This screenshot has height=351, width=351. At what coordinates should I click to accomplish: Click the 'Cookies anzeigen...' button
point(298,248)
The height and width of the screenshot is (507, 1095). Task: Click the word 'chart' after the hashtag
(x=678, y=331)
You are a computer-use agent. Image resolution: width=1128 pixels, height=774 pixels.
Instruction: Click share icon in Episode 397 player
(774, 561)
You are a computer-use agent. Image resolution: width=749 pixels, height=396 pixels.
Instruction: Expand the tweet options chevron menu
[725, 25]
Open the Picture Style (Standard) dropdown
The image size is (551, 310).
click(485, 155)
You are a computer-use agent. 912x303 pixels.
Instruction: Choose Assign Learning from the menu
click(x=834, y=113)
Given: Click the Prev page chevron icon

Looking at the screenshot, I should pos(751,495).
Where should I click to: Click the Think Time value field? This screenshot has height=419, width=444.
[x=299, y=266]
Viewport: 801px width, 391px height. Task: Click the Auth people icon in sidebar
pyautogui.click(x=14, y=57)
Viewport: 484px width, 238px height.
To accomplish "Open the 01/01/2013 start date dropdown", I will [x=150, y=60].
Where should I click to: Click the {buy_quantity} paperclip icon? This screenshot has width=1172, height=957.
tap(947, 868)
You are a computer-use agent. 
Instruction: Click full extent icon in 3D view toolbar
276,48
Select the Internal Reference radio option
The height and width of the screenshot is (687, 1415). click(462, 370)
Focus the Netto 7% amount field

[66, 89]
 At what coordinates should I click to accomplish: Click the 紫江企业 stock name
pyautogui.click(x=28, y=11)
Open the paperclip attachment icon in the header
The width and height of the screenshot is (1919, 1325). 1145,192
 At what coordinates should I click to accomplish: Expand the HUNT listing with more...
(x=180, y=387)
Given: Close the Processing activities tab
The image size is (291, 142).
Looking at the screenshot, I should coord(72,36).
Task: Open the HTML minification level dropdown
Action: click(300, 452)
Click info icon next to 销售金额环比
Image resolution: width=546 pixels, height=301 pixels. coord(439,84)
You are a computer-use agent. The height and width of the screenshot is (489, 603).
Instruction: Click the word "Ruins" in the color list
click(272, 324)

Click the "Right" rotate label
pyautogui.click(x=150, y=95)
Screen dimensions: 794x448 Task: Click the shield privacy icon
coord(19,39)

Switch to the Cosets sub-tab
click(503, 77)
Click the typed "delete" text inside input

§ **Instructions for the task**:
Return the data above in full. Keep every line exactly as it is.

§ **Solution for this problem**:
This screenshot has height=351, width=351. At what coordinates should I click to accomplish: Click the 'Cookies anzeigen...' button
point(298,248)
The height and width of the screenshot is (507, 1095). Task: Click the word 'chart' after the hashtag
(x=678, y=331)
You are a computer-use agent. Image resolution: width=1128 pixels, height=774 pixels.
Instruction: Click share icon in Episode 397 player
(774, 561)
You are a computer-use agent. Image resolution: width=749 pixels, height=396 pixels.
Instruction: Expand the tweet options chevron menu
[725, 25]
Open the Picture Style (Standard) dropdown
The image size is (551, 310).
click(485, 155)
You are a computer-use agent. 912x303 pixels.
Instruction: Choose Assign Learning from the menu
click(x=834, y=113)
Given: Click the Prev page chevron icon

Looking at the screenshot, I should pos(751,495).
Where should I click to: Click the Think Time value field? This screenshot has height=419, width=444.
[x=299, y=266]
Viewport: 801px width, 391px height. Task: Click the Auth people icon in sidebar
pyautogui.click(x=14, y=57)
Viewport: 484px width, 238px height.
To accomplish "Open the 01/01/2013 start date dropdown", I will [x=150, y=60].
Where should I click to: Click the {buy_quantity} paperclip icon? This screenshot has width=1172, height=957.
tap(947, 868)
You are a computer-use agent. 
Instruction: Click full extent icon in 3D view toolbar
276,48
Select the Internal Reference radio option
The height and width of the screenshot is (687, 1415). click(462, 370)
Focus the Netto 7% amount field

[66, 89]
 At what coordinates should I click to accomplish: Click the 紫江企业 stock name
pyautogui.click(x=28, y=11)
Open the paperclip attachment icon in the header
The width and height of the screenshot is (1919, 1325). 1145,192
 At what coordinates should I click to accomplish: Expand the HUNT listing with more...
(x=180, y=387)
Given: Close the Processing activities tab
The image size is (291, 142).
Looking at the screenshot, I should coord(72,36).
Task: Open the HTML minification level dropdown
Action: click(300, 452)
Click info icon next to 销售金额环比
Image resolution: width=546 pixels, height=301 pixels. coord(439,84)
You are a computer-use agent. The height and width of the screenshot is (489, 603).
Instruction: Click the word "Ruins" in the color list
click(272, 324)

Click the "Right" rotate label
pyautogui.click(x=150, y=95)
Screen dimensions: 794x448 Task: Click the shield privacy icon
coord(19,39)

Switch to the Cosets sub-tab
click(503, 77)
Click the typed "delete" text inside input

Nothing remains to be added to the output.